Para o advogado do Sindiçu (Sindicato dos Servidores Públicos Municipais de Mogi Guaçu e Região), Valdir Paes, a batalha judicial está bem próxima do final com um desfecho totalmente positivo e merecido para as auxiliares de educação inclusiva. O grupo tem o respaldo do Ministério público desde o início do processo contra o município. “Finalmente está chegando ao fim. A Prefeitura desde o ano de 2012 nega a elas o direito ao piso salarial. O direito delas está contido na lei federal 11.738/08.”, comentou.

No entendimento da Justiça do Trabalho, as auxiliares de educação inclusiva integram o quadro do magistério do município, razão pela qual devem ser estendidos a esses servidores os mesmos benefícios concedidos aos auxiliares de educação. Entre esses benefícios está o piso salarial da educação básica, o que tem sido negado pela Prefeitura.

Por conta desse entendimento da Administração Municipal, as auxiliares de educação inclusiva brigam na Justiça pelo direto de receber o salário base da categoria, conforme prevê a lei. Quando o processo for encerrado, elas passam a ter direito de receber o piso salarial no valor de R$ 2.886,24. Atualmente, as auxiliares recebem cerca de R$ 1,4 por mês. A Prefeitura insiste com recursos e tentativas de impugnações e, na avaliação do advogado do Sindiçu, o município terá uma conta alta para pagar no fim do processo. “Elas são profissionais do magistério, atuam diretamente na educação das crianças que necessitam de atividades de inclusão. É um absurdo o que ocorreu com elas. A Prefeitura atuou com descaso em relação a elas e em relação às crianças portadoras de necessidades especiais. A Prefeitura poderá entrar com recurso extraordinário junto ao STF, mas será uma medida protelatória”, opinou.

 

Processo

No processo consta que a função de auxiliar de educação inclusiva se equipara com a de auxiliar de educação. Mas a Prefeitura somente reconhece as de educação como integrantes da classe de docentes. Segundo os magistrados, a única diferenciação entre as auxiliares de educação inclusiva e as auxiliares de educação está inserida no tipo de aluno que está sendo assistido.

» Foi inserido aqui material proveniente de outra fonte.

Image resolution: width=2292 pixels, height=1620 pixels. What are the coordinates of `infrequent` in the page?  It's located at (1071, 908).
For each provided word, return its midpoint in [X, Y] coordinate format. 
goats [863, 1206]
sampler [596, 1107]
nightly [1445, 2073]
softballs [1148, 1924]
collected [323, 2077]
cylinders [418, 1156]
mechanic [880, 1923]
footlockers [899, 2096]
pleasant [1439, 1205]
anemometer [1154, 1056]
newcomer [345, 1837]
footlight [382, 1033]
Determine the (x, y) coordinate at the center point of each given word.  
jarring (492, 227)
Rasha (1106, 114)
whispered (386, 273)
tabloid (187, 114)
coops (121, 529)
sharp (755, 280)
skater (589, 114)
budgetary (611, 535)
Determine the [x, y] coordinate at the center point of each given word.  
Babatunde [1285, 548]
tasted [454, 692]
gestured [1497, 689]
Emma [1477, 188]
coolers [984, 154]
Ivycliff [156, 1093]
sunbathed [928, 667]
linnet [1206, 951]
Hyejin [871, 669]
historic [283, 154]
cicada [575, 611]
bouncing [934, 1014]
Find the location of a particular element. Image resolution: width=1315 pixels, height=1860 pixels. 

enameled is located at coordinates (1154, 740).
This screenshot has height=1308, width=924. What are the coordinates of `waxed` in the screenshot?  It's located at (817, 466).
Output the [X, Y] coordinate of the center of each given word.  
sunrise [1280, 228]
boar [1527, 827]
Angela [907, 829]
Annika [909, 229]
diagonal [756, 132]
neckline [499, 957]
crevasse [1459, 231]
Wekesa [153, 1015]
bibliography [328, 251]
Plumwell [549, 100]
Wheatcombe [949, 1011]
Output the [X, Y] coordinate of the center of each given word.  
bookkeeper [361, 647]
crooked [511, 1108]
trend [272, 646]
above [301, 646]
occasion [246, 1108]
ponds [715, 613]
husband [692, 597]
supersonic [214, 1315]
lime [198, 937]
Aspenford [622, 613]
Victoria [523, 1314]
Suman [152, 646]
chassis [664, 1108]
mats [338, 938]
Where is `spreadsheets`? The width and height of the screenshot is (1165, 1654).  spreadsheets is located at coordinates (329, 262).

Em 2018, as auxiliares de educação inclusiva venceram o processo na 2ª instância, no Tribunal Regional do Trabalho (TRT), em Campinas. A Justiça do Trabalho reconheceu as auxiliares de educação inclusiva como sendo profissionais do magistério. Desde então, a Prefeitura tem apresentado diversos recursos, a fim de protelar o encerramento do processo. O processo também trata dos pagamentos retroativos no que se refere ao piso salarial da categoria. A função de auxiliar de educação inclusiva foi criada em 2012, portanto os pagamentos retroativos da diferença salarial terão de ser pagos desde esse ano.

Desde o início do processo, a categoria se defende das alegações da Administração Municipal que as intitulam como cuidadoras dos alunos com necessidade especiais. As auxiliares de educação inclusiva rebatem dizendo que também realizam ações pedagógicas junto aos alunos. “Nós estamos esperando até agora por uma decisão que é direito nosso. Uma pena que precisamos chegar a esse ponto e a própria Secretaria de Educação não reconheça nosso trabalho e o quanto ele é importante para o aluno assistido por nós em sala de aula. Mas estamos confiantes de que o processo será encerrado em breve e, assim, teremos nossos direitos adquiridos”, comentou uma das auxiliares de educação inclusiva, que pediu para não ser identificada.

A Prefeitura, mais uma vez, respondeu via assessoria de imprensa. “O município vai atuar como sempre atuou na defesa do erário, ou seja, seguindo os limites legais e pautado nos princípios da eficiência”.